Gong Lum v. Rice (1927)

Gong Lum Chinese students
Fair use image

In this constitutional case, the U.S. Supreme Court, composed entirely of Bok Guey (whites), adjudged Hon Yen (Chinese) to be in the same social classification as Lo Mok (blacks).  The Supreme Court’s decision permitted the state of Mississippi to define Martha Lum as a member of the “colored races” so that “white schools” could remain segregated.  The origins of “Lotuses among the Magnolias” involved southern planters’ fears that emancipation had spoiled their newly freed slaves.  The question posed by planters was whether the freed people would work without the sting of the lash. Planters answered by recruiting Chinese labor and by 1900 the majority of coolie labor came from the “Sze Yap” or Four Counties district southwest of Canton in South China.

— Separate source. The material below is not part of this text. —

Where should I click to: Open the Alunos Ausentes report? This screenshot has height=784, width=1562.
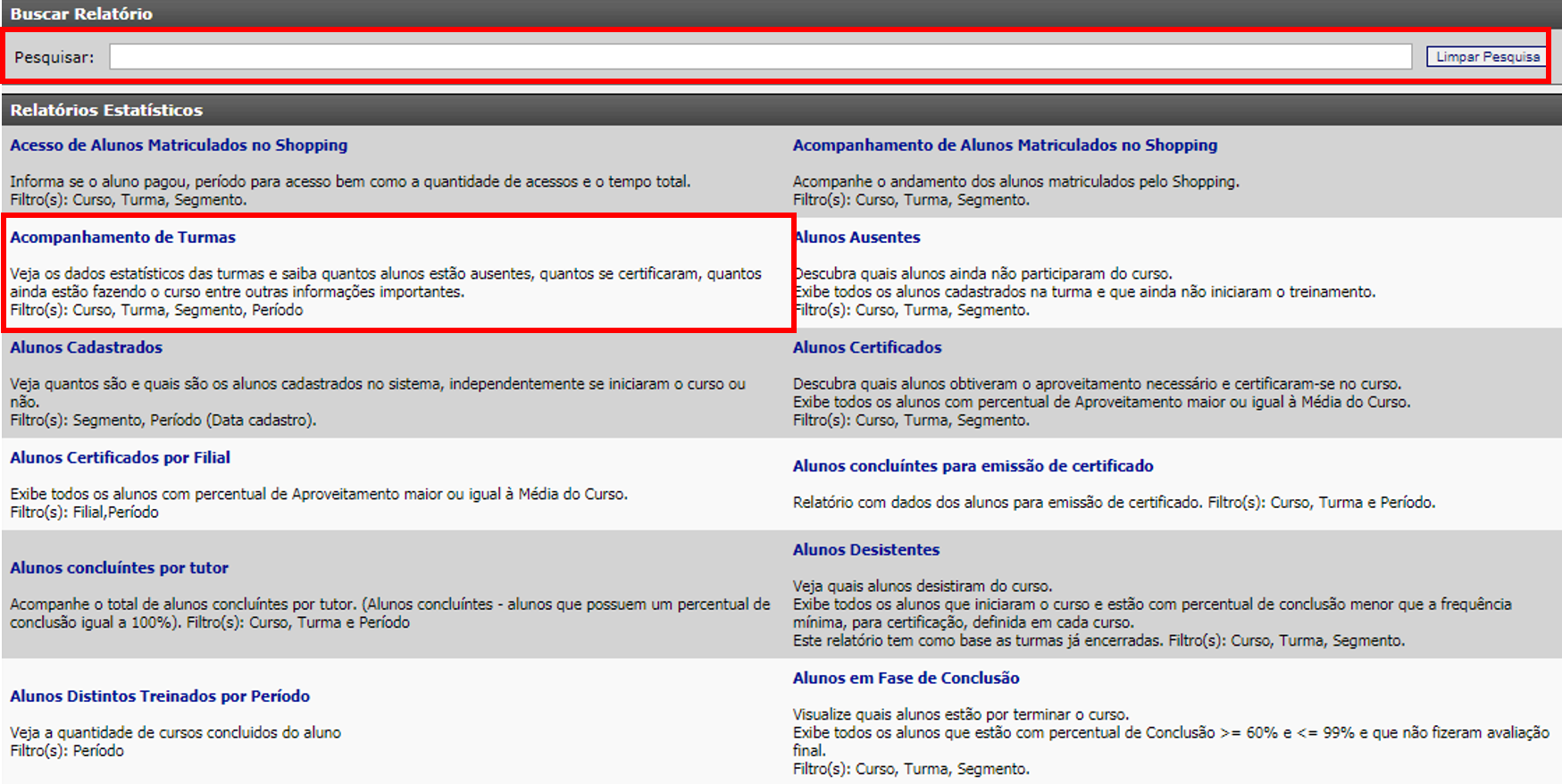[857, 238]
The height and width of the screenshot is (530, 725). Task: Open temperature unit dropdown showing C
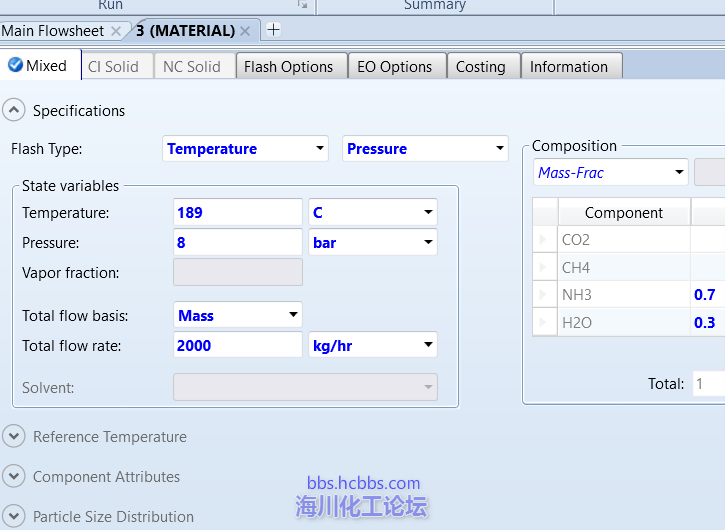(x=428, y=213)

By the 1920s a thriving Chinese community had developed in Mississippi which now included school age children.  In 1924, Rosedale Consolidated High School forced Martha Gong Lum, daughter of a prosperous Chinese grocer, to leave school because of her ethnicity.  The Gong Lums sued but the Mississippi Supreme Court ruled, “Chinese are not white and must fall under the heading, colored races.”  On appeal to the U.S. Supreme Court, the Gong Lums listened as the high court justices agreed with the Mississippi court and stated, “Similar laws (of segregation) have been enacted by Congress under its general power…over the District of Columbia as well as by…many of the States…throughout the Union, both in the North and South.”